Morocco create Arab and African history with penalty shoot-out elimination of Spain

By Samindra Kunti in Doha

December 7 – It was with the cheekiest of Panenkas that Achraf Hakimi and Morocco upset Spain to create a 3-0 penalty win, and World Cup history, to progress to the last eight of the tournament. 

Hakimi grew up in Madrid and on Wednesday he knocked Spain out of the World Cup from the spot kick following a goalless 120 minutes. It was a marvelous team-performances by the Moroccans, who sat back and picked Spain off on the counter.

The North Africans, who enjoyed boisterous support from their fans at the Education City Stadium as well as from the entire Arab world and Africa, created the three best opportunities.

Spain offered very little in front of goal in response. The goalless scoreline looked like it had been coming from the first minute, Luis Enrique’s team couldn’t score in open play, always opting for a pass too many. They couldn’t score from the penalty spot either.

This was death by passing 2.0. In Moscow, the Spanish had strung together 1,137 passes, in Doha 1039, but the end result was the same: lots of dominance of possession, but no end-product.

Spain’s playing style was dated and relied on a Tiki Taka of ten years ago, though the Spanish dugout was left in despair as Pablo Sarabia’s last-second attempt struck the woodwork and stayed out when it could so easily have gone in.

It proved a thin margin as the Spanish were knocked out for the second consecutive time in the round of sixteen. In 2014, they did not even survive the first round as defending champions.
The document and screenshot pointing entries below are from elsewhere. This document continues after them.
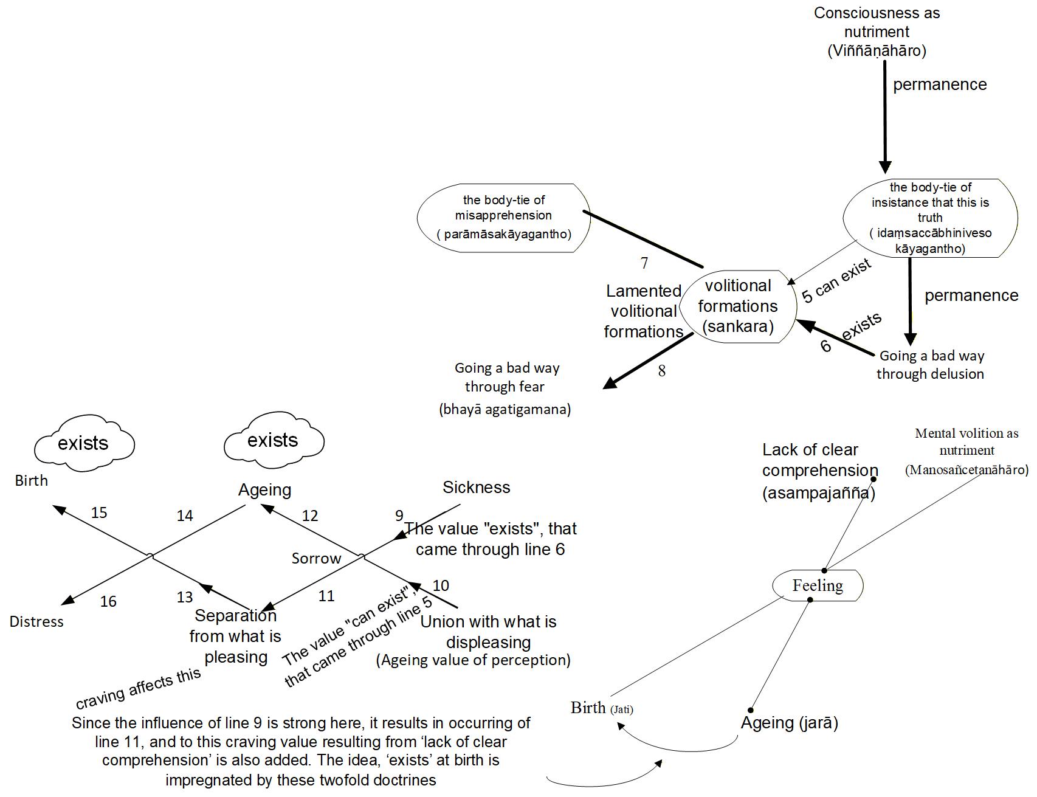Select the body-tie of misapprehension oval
503,217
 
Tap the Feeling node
818,585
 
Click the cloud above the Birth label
83,444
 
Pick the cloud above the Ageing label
273,440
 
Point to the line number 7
644,263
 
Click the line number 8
662,371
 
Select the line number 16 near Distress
108,601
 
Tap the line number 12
310,516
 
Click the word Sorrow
316,559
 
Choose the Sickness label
476,487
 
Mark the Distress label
36,621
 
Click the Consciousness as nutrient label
877,32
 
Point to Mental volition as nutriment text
966,451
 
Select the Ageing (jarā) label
789,723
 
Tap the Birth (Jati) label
601,708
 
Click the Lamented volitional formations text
643,311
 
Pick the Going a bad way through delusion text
931,365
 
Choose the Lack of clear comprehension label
819,471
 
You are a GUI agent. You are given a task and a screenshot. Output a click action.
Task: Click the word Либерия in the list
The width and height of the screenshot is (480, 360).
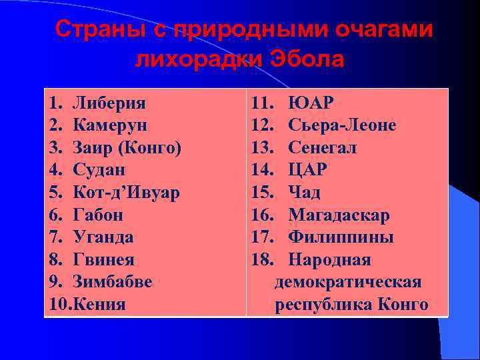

Morocco, meanwhile, became just the fourth African team – and the first Arab nation – to reach the quarterfinal stage after Cameroon in 1990, Senegal in 2002 and Ghana in 2010.

“It is a tremendous achievement and they were all patched up, they all showed tremendous determination,” said Morocco coach Walid Regragui.

“We knew we had tremendous support behind us and we drew from that the energy to give that performance tonight.”

While Spain reflect on another glorious failure, Morocco will have the opportunity to create more history by becoming the first African country to reach the last four if they beat Portugal, who left Ronaldo on the bench in a thumping 6-1 win over Switzerland.

Morocco’s presence in the last eight has prevented Europe and South America from entirely dominating the stage. Four years ago, the 6-2 bi-continental split led to another world champion from Europe as both Uruguay and Brazil exited the tournament in the quarterfinals.